*DIRECTIONS*
Take each line of the entries below that contains "will" and copy it.
[SOURCE MATERIAL]
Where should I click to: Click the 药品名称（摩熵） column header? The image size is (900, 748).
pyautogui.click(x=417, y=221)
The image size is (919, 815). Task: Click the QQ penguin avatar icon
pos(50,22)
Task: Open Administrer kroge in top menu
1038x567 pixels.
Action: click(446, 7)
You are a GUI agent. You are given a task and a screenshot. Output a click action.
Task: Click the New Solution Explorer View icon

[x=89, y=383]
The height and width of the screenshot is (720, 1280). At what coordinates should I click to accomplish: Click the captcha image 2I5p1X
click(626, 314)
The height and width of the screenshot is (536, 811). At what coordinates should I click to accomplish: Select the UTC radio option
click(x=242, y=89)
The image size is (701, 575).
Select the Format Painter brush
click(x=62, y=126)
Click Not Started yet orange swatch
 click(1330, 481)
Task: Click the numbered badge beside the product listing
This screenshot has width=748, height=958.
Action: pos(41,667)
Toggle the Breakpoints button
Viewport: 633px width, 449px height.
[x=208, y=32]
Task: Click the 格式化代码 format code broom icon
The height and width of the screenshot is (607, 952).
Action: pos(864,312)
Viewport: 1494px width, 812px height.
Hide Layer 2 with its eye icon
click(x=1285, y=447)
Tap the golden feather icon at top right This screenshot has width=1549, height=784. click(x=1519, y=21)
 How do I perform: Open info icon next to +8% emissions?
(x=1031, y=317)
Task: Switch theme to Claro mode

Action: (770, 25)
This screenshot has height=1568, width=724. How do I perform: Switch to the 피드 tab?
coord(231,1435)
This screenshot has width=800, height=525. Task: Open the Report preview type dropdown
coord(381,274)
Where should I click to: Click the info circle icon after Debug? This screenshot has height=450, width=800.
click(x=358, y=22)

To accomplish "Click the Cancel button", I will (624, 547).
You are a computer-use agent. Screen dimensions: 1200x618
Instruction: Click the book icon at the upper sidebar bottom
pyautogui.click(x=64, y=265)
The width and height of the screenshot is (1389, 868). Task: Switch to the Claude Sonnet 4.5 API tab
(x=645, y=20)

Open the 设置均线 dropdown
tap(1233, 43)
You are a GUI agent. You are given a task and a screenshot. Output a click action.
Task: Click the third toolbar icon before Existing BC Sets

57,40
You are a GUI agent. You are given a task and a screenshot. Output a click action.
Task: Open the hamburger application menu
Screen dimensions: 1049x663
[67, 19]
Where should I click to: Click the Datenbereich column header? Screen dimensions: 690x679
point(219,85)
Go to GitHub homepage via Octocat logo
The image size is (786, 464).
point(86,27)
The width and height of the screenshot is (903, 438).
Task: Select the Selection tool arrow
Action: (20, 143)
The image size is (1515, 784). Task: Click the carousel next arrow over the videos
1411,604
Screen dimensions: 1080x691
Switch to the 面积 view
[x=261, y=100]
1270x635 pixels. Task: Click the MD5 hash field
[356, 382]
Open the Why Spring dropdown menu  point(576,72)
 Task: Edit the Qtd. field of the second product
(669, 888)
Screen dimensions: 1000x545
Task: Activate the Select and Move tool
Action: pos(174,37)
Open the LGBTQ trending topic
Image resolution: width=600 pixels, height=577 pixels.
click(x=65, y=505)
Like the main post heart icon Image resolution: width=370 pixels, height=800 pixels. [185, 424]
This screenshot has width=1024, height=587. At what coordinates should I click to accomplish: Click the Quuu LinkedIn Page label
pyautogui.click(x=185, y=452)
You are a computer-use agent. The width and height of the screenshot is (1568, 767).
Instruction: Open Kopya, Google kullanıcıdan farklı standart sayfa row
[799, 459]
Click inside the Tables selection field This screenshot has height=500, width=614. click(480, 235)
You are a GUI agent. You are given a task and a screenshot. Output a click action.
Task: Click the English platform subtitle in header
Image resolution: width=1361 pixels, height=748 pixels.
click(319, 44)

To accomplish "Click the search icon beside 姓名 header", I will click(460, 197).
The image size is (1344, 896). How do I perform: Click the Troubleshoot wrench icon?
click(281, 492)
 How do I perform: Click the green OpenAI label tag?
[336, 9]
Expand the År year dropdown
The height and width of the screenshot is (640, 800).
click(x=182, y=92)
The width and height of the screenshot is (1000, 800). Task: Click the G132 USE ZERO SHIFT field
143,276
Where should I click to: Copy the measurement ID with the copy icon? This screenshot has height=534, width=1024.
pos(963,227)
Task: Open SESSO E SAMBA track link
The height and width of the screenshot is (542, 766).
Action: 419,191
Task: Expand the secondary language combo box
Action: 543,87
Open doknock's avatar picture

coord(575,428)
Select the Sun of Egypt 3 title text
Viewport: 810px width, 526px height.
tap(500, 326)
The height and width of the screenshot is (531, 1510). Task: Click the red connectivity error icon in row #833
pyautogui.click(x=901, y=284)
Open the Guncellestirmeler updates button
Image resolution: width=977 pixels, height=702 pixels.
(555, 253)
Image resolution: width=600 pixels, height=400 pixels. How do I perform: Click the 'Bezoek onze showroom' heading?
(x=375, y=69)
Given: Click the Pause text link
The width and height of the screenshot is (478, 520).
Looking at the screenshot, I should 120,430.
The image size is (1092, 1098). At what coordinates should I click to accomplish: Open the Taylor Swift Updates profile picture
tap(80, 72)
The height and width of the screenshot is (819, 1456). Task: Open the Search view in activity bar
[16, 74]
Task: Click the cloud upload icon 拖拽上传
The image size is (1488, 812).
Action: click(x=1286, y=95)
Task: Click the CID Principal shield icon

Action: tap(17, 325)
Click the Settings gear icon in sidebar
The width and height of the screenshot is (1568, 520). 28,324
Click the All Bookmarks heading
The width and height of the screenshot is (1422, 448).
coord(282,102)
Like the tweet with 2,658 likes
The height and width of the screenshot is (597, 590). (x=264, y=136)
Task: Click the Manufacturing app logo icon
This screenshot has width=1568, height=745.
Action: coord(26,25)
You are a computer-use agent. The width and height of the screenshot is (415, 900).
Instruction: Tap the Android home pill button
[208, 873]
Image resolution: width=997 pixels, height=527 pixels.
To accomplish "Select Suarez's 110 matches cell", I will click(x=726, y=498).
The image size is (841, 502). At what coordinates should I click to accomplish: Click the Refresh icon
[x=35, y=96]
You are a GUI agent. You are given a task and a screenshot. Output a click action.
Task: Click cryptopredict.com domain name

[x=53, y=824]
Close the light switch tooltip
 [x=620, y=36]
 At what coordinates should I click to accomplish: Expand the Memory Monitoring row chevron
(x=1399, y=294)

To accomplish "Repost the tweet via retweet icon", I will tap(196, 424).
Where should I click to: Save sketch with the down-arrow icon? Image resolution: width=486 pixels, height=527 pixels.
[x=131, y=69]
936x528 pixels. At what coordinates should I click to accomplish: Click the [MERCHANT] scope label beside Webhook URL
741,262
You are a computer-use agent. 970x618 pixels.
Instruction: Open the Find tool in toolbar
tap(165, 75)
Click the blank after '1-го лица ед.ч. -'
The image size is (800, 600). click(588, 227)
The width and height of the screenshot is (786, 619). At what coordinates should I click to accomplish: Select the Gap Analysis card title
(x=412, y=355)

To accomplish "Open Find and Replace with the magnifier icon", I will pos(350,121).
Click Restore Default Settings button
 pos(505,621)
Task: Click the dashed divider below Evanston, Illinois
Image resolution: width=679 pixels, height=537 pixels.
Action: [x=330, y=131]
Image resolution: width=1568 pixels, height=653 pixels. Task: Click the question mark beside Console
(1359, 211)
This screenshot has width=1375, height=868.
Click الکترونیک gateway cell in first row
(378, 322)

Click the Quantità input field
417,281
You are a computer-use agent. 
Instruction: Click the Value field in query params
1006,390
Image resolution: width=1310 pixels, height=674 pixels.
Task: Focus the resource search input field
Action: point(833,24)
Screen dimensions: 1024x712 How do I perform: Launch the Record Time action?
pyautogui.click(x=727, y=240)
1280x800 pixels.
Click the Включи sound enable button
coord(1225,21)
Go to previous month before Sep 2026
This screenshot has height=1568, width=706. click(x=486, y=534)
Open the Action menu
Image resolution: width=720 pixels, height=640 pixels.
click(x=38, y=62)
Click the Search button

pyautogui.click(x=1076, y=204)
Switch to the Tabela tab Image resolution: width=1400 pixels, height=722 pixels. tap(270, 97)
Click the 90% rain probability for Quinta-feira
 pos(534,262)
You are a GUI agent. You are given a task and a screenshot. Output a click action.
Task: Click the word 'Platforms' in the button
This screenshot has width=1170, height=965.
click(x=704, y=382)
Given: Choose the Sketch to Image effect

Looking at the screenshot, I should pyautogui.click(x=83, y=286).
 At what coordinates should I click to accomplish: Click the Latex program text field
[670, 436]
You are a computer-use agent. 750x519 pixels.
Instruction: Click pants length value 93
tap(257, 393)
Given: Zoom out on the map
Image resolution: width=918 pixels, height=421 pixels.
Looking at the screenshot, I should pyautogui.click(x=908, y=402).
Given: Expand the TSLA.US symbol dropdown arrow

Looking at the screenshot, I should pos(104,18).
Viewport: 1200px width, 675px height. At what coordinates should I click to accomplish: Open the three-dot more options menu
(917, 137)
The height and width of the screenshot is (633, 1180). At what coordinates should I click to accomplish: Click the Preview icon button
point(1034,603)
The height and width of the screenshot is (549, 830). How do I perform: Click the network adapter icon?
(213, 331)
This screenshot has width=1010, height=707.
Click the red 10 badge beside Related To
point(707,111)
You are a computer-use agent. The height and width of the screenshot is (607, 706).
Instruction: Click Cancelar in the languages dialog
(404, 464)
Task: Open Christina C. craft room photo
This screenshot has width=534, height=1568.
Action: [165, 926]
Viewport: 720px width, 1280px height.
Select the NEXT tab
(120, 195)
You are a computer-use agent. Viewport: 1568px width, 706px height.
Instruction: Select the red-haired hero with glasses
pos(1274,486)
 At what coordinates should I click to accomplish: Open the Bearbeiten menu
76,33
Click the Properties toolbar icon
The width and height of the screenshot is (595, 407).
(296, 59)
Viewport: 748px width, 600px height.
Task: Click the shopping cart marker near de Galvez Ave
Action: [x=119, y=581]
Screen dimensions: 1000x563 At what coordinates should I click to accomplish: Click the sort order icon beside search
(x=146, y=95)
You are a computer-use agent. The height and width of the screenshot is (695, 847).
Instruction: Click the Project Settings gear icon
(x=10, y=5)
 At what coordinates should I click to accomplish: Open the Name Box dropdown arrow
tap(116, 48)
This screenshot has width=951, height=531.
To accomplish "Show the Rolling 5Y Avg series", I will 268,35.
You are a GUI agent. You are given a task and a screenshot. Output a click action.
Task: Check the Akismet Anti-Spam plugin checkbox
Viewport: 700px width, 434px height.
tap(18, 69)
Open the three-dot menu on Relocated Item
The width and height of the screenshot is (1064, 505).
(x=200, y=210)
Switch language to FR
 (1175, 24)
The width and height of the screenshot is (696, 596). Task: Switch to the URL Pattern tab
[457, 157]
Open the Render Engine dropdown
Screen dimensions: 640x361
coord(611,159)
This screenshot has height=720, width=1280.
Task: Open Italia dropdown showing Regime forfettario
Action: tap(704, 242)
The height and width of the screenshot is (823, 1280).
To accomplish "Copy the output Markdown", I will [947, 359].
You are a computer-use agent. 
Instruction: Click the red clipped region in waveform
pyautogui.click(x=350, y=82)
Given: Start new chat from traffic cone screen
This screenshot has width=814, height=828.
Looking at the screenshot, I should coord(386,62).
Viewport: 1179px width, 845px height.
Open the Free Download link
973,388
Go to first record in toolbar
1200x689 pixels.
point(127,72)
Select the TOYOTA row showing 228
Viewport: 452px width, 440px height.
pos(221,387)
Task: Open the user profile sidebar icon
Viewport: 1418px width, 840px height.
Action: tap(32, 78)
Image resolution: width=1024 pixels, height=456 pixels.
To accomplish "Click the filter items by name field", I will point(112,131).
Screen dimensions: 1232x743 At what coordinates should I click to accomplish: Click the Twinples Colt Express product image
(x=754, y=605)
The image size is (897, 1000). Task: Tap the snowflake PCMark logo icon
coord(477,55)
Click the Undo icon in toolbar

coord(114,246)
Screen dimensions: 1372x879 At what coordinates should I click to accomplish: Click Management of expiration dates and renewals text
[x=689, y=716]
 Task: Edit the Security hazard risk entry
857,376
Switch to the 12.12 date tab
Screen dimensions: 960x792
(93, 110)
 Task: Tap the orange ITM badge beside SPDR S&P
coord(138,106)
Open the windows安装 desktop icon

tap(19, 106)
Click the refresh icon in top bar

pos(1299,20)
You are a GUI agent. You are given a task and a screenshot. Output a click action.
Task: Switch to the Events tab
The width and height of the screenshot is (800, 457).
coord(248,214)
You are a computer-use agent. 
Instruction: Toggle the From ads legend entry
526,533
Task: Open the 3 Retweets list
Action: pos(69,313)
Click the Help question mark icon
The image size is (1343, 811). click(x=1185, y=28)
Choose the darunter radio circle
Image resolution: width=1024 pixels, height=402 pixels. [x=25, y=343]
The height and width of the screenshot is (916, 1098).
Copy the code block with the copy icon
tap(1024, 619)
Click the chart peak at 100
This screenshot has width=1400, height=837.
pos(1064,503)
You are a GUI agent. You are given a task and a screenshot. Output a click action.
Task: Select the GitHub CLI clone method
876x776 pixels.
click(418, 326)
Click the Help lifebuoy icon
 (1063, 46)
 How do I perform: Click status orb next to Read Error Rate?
[/SOURCE MATERIAL]
*EXERCISE RESULT*
To accomplish "Click the Cancel button", I will (624, 547).
To accomplish "Click the search icon beside 姓名 header", I will click(460, 197).
To accomplish "Select Suarez's 110 matches cell", I will click(x=726, y=498).
To accomplish "Repost the tweet via retweet icon", I will tap(196, 424).
To accomplish "Open Find and Replace with the magnifier icon", I will pos(350,121).
To accomplish "Show the Rolling 5Y Avg series", I will 268,35.
To accomplish "Copy the output Markdown", I will [947, 359].
To accomplish "Click the filter items by name field", I will point(112,131).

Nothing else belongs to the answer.